3. «…para que quien cree en Él no se pierda, sino que tenga la vida eterna»
El objetivo de la misión de Dios en Cristo, vale a decir, la misión del Padre y del Hijo, por amor a la humanidad, es siempre donar la vida eterna a “quien cree en Él”. A propósito de este “quien sea” – destinatario-beneficiario de la misión divina, escuchamos ahora la explicación del Papa Francisco en su Mensaje para la Jornada Misionera mundial de este año 2024, con el tema escogido Vayan e inviten a todos al banquete (cfr Mt 22,9):
Los discípulos-misioneros de Cristo llevan siempre en su corazón la preocupación por todas las personas de cualquier condición social o incluso moral.

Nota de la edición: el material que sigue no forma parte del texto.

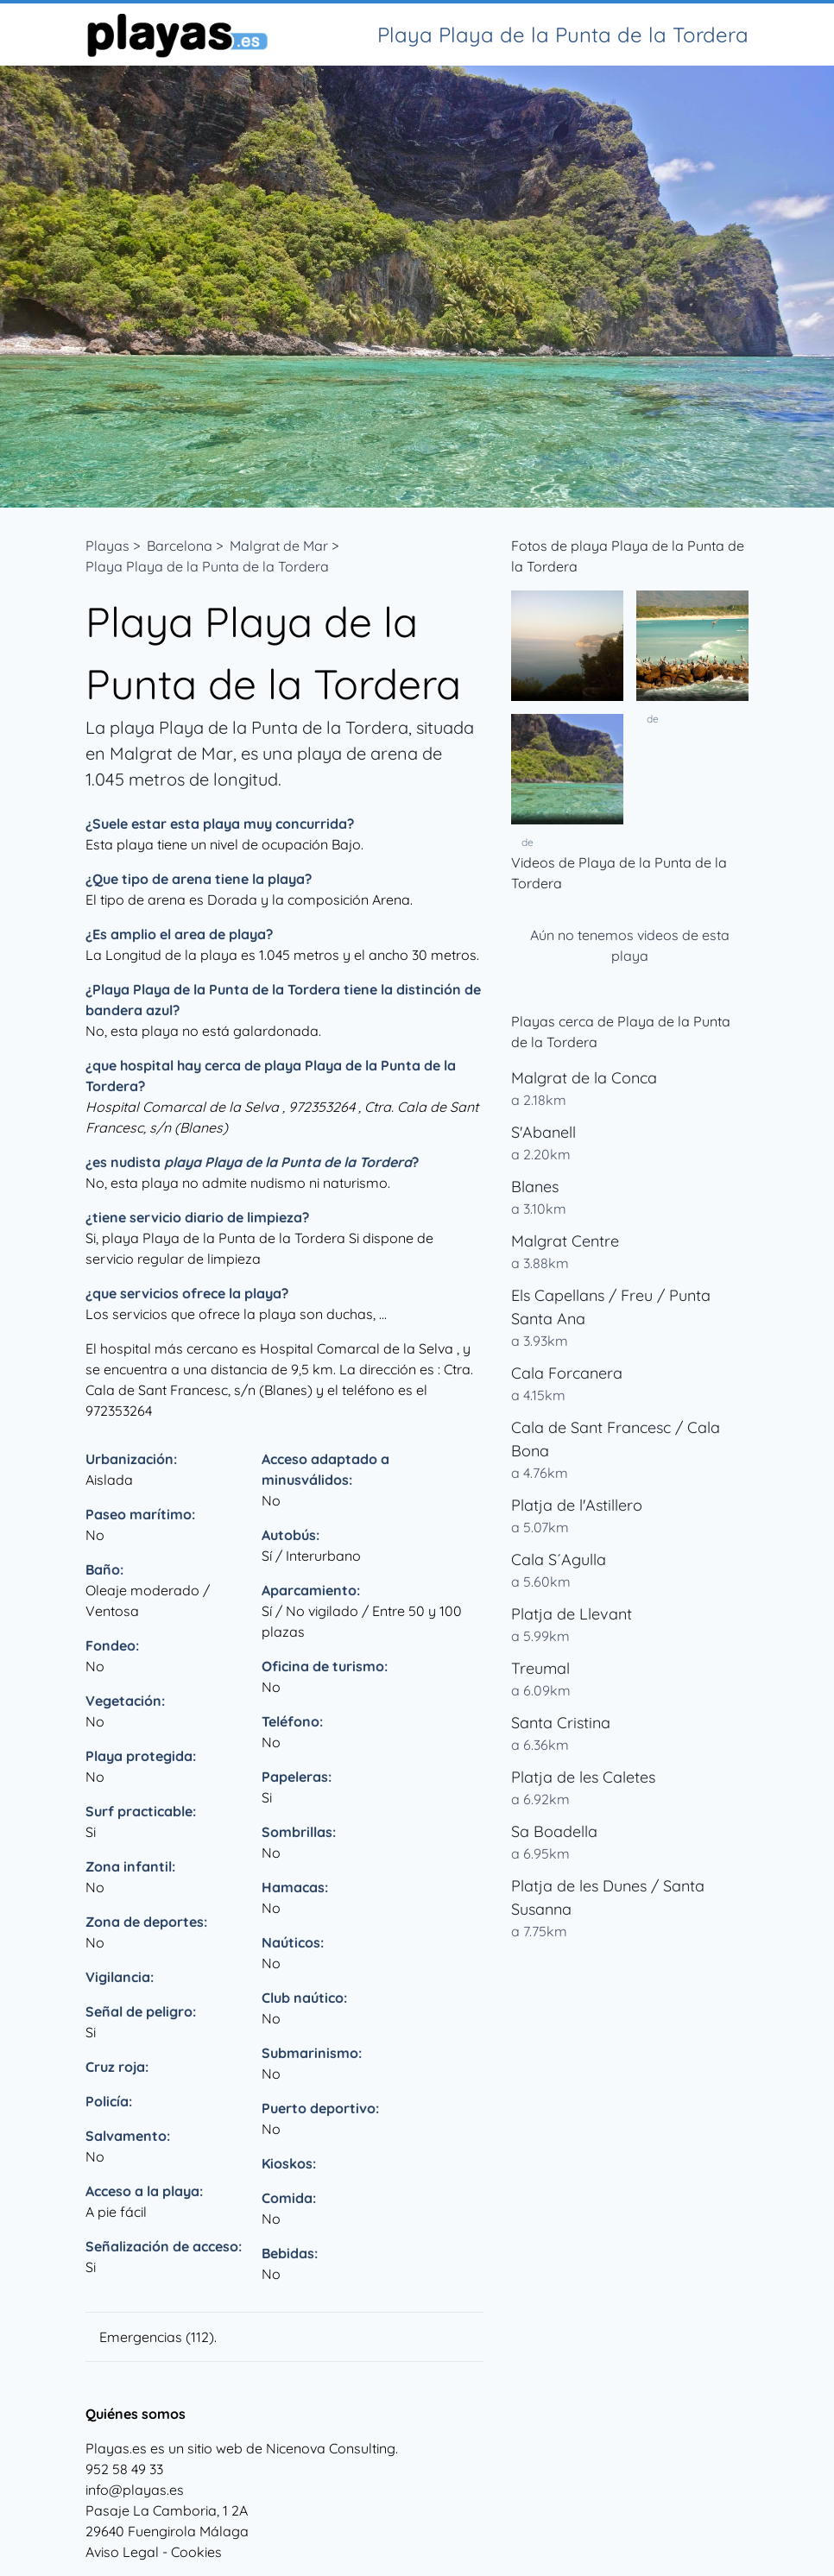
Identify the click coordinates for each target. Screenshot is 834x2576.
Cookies (196, 2551)
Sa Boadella (554, 1831)
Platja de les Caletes (583, 1777)
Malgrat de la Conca (584, 1078)
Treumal (540, 1668)
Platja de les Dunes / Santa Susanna (607, 1897)
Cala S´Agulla (558, 1559)
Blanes (535, 1186)
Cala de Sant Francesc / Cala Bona (615, 1439)
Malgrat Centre (565, 1241)
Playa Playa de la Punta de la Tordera (207, 566)
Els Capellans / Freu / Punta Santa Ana (611, 1307)
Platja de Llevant (571, 1614)
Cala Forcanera (566, 1373)
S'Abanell (543, 1132)
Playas (107, 545)
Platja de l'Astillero (576, 1505)
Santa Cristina (560, 1723)
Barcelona (179, 545)
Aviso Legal (122, 2551)
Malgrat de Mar (279, 545)
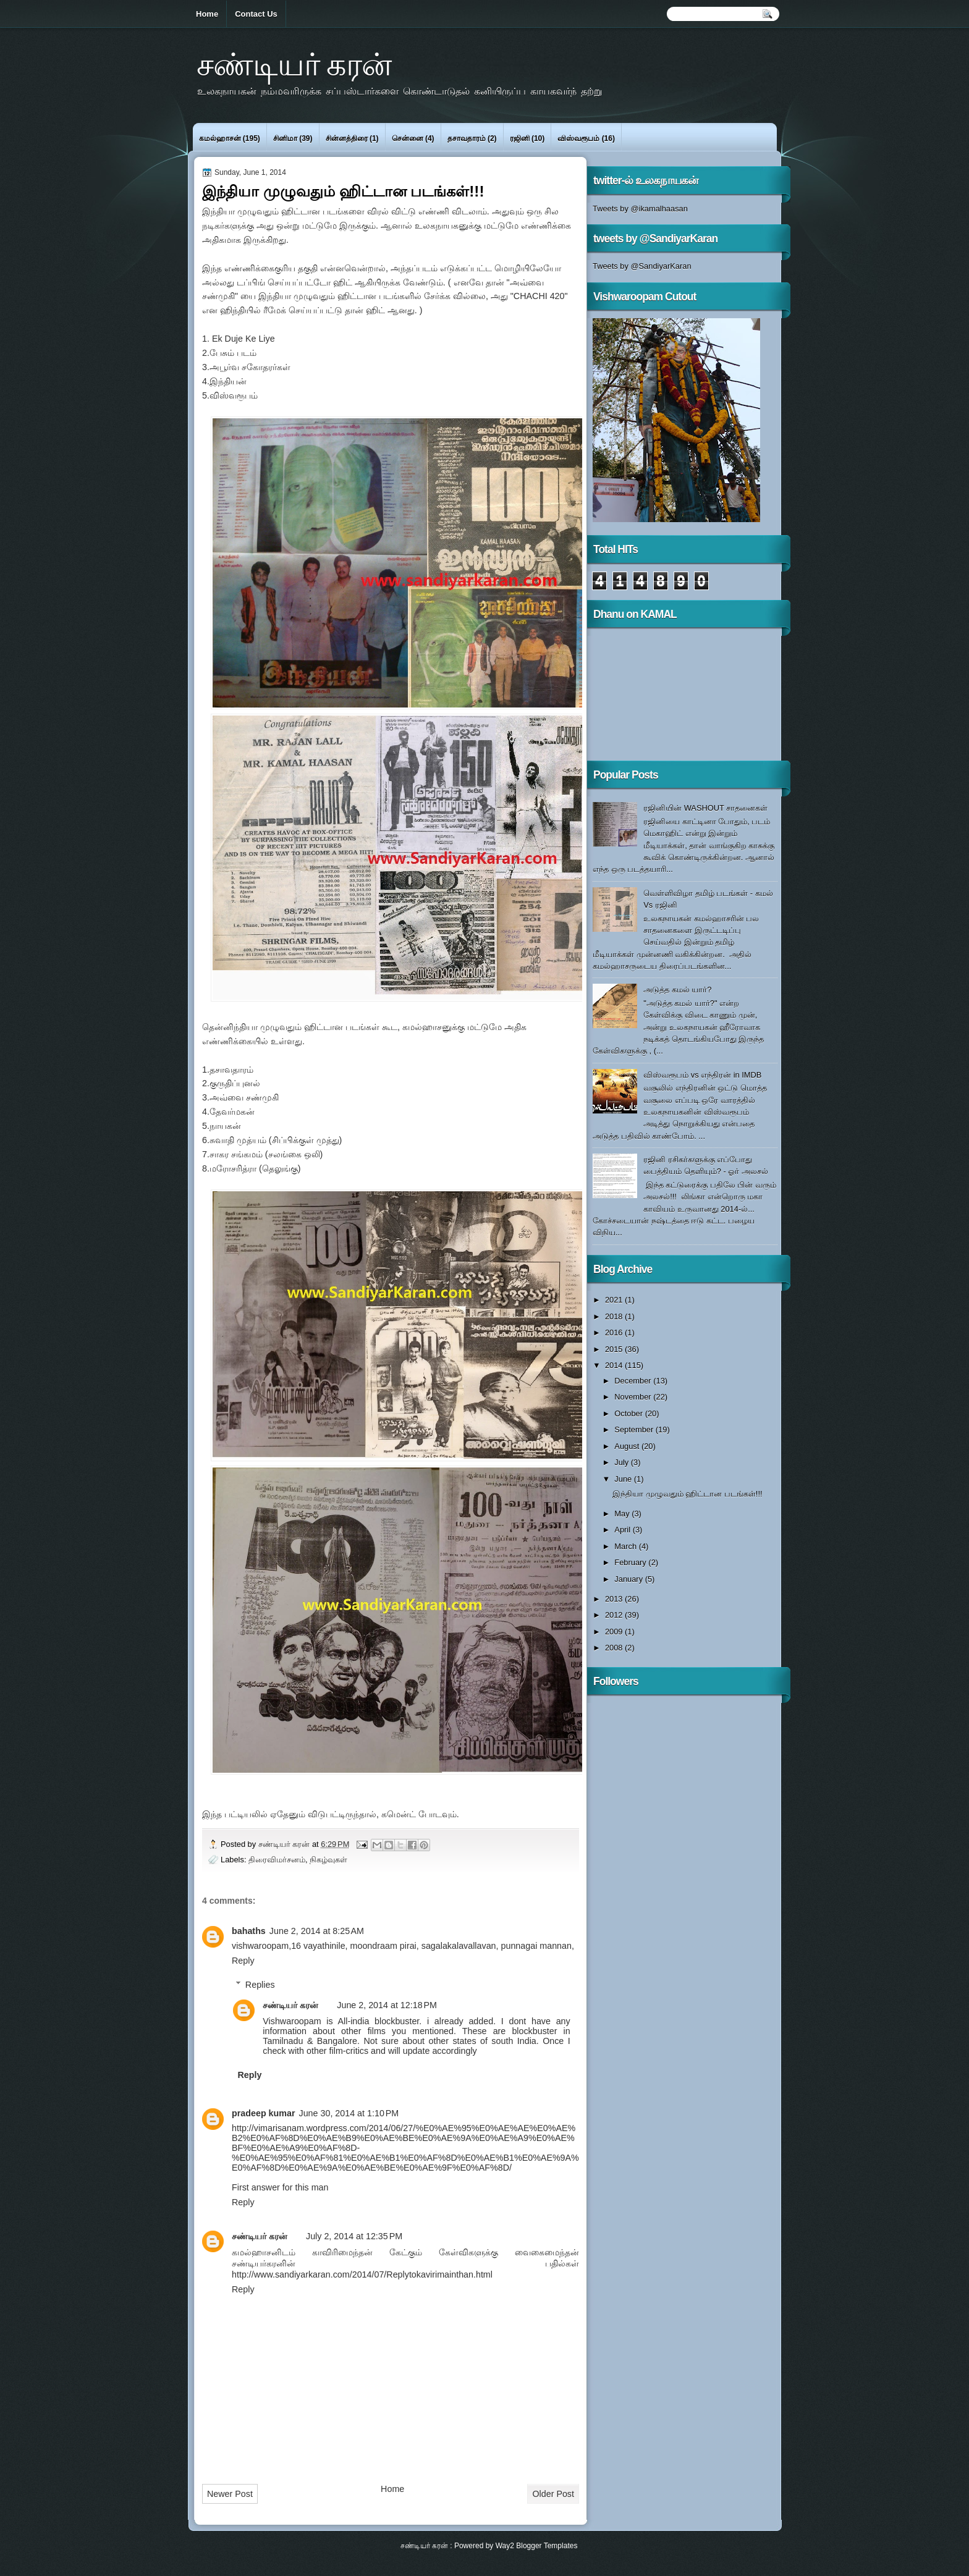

La parábola del banquete nos dice que, siguiendo la recomendación del rey, los siervos reunieron «a todos los que encontraron, malos y buenos» (Mt 22,10). Además, precisamente «los pobres, los lisiados, los ciegos y los paralíticos» (Lc 14,21), es decir, los últimos y los marginados de la sociedad son los invitados especiales del rey. Así, el banquete nupcial que Dios ha preparado para el Hijo, permanece abierto a todos y para siempre, porque su amor por cada uno de nosotros es grande e incondicional. «Dios amó tanto al mundo, que entregó a su Hijo único para que todo el que cree en él no muera, sino que tenga Vida eterna» (Jn 3,16). Quienquiera, todo hombre y toda mujer es destinatario de la invitación de Dios a participar de su gracia que transforma y salva. Sólo hace falta decir “sí” a este don divino y gratuito, revistiéndonos de él como con un “traje de fiesta”, acogiéndolo y permitiéndole que nos transforme (cf. Mt 22,12).
En esta perspectiva, la declaración de Jesús sobre la cual meditamos hoy, se convierte en una invitación para todos (“quien quiera que sea”) a ver hoy en alto, hacia Cristo Hijo de Dios, levantado en la cruz y elevado a la diestra del Padre para contemplar el “tanto” amor de Dios para con nosotros, «acogiéndolo y dejándose transformar por él, revistiéndonos como de un “vestido nupcial” (cfr. Mt 22,12)». ¡Que Dios done a todos nosotros esta gracia, particularmente en este tiempo de salvación! «Despierta, tú que duermes, / resurge de los muertos [de los pecados] y Cristo te iluminará» (Ef 5,14). Amén.